Why Branding Matters
To understand why these slogans matter, you first have to understand why tourism matters. Which, honestly, I have to remind myself on a regular basis — usually while shimmying through a crowd muttering “who ARE all you people?” or hearing about yet another hotel going up downtown — all I can say is it BETTER have a rooftop bar. The knee-jerk reaction is: don’t we have enough people already?
But those people you’re dodging on Market Square? They’re basically walking tax breaks. As Commissioner of the Tennessee Department of Tourist Development Mark Ezell pointed out at Visit Knoxville’s marketing creative reveal party, tourism is Tennessee’s second-largest industry, bringing in $31 billion last year. In Knox County alone, visitors spent over $2 billion, which translated into nearly $200 million in tax revenue.
In plain English: downtown bachelorette parties, bass-fishing enthusiasts and SEC football diehards are footing the bill for things like schools — in fact, Ezell said, tourism accounts for 95% of education funding in Tennessee. “When somebody takes a Tennessee vacation,” Ezell said, “it helps pay for a teacher’s salary, for classrooms, for the future of our children, and it keeps our taxes low.”
Visit Knoxville is the organization charged with putting our big little city on the map: luring travelers, booking conferences and events, recruiting film and TV productions, and generally making sure people know we exist (and want to come here). And they know the importance of a catchy calling card.
Earlier this summer, Visit Knoxville announced a new partnership with The Zimmerman Agency, an advertising firm with decades of experience in this sort of thing. While they’re headquartered in Tallahassee, Fla., they have staff based here in Knoxville and their team spent plenty of time getting to know the city. I actually met them back in June while Visit Knoxville folks were taking them on a tour downtown. They were waiting at the crosswalk; I was the lady crouched on Gay Street photographing a tiny bronze Knoxville Newt on a drainpipe.
You know, just a totally normal Knoxville person doing totally normal Knoxville things.
Just … being curious.
Enter: ‘Calling the Curious’
This is the one we’re going with.
The Zimmerman team described the campaign as a “rallying cry” — something broad enough to flex across audiences: families, sports fans, music aficionados, outdoor adventurers, indoor cats, etc.

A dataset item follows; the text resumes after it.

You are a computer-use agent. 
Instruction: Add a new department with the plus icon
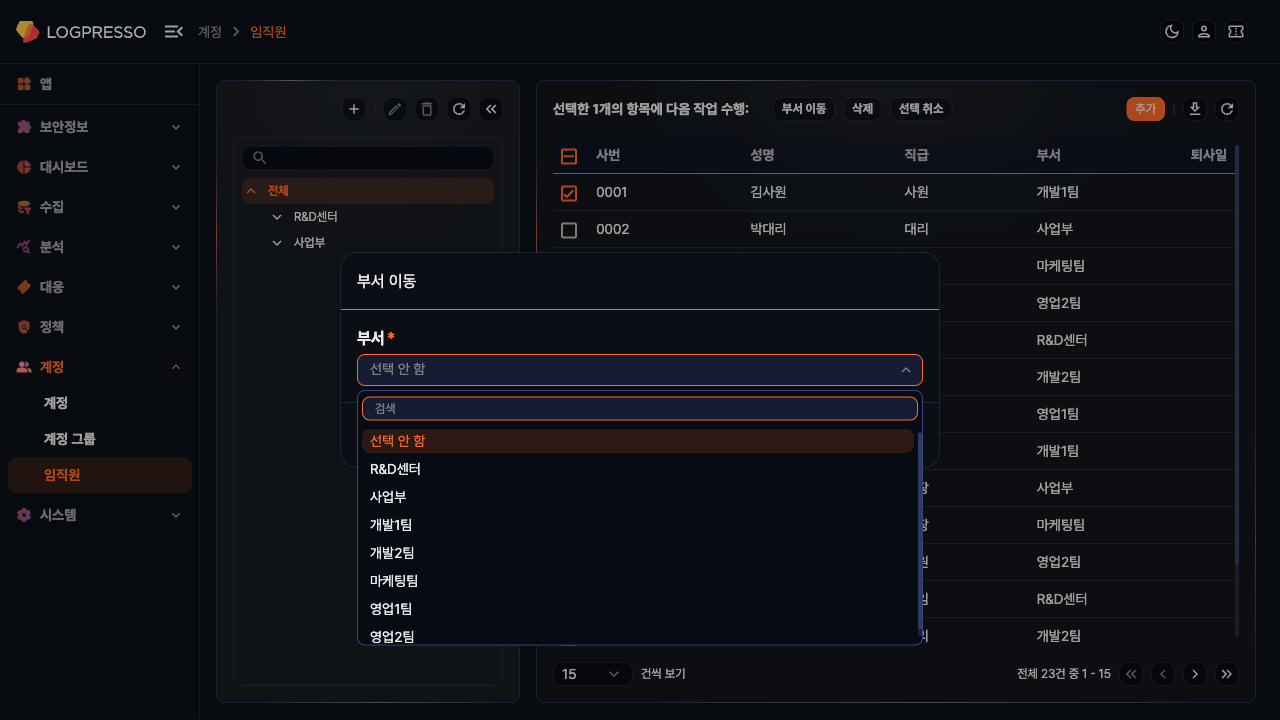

The first round of creative materials (shown in draft AI-rendered form at the reveal party — I swear I spotted a Sasquatch on a mountain bike) leaned hard into curiosity as both theme and tone. The full rollout of “Calling the Curious” will ramp up in the months ahead.
Alyssa Sloan, Visit Knoxville’s senior director of marketing, explained the thinking behind the choice. Unlike the laundry-list approach of the previous campaign, “Calling the Curious” is an open-ended invitation. “This new direction works to welcome all to explore whatever they find interesting as they visit Knoxville,” she said. “Like who among us, for example, is not curious about the Sunsphere, especially those mysterious upper floors?”
That got a laugh. But also… seriously, what is up there.
Knoxville contains multitudes. Maybe you’re curious about opera, or the Urban Wilderness, or both. “The truth is,” Sloan said, “Knoxville has endless experiences on tap, and this tagline aims to invite all types of explorers to see that for themselves.”
Visually, the tagline is displayed in a bold but quirky font on a banner — something that looks halfway between a Wes Anderson title card and birthday bunting for a fairy garden. It’s not slick or glossy; it’s proud, charming and a little offbeat. Sort of like Knoxville itself. Fly your lil freak flag, Knoxville!
Knoxville might not be the “scruffy little city” it once was. But as more folks catch on to our secret sauce, it feels like the right time to double down on what makes us us. Local musician Todd Steed sang, about North Knoxville, “It’s the last place in America that ain’t trying to be somewheres else.” I think we can extend that blessing outward. At our best, Knoxville isn’t trying to be Chattanooga, Asheville or (lord knows) Nashville. We don’t have to try too hard, or pretend. We can just keep calling the curious — and trust they’ll find plenty worth discovering when they get here.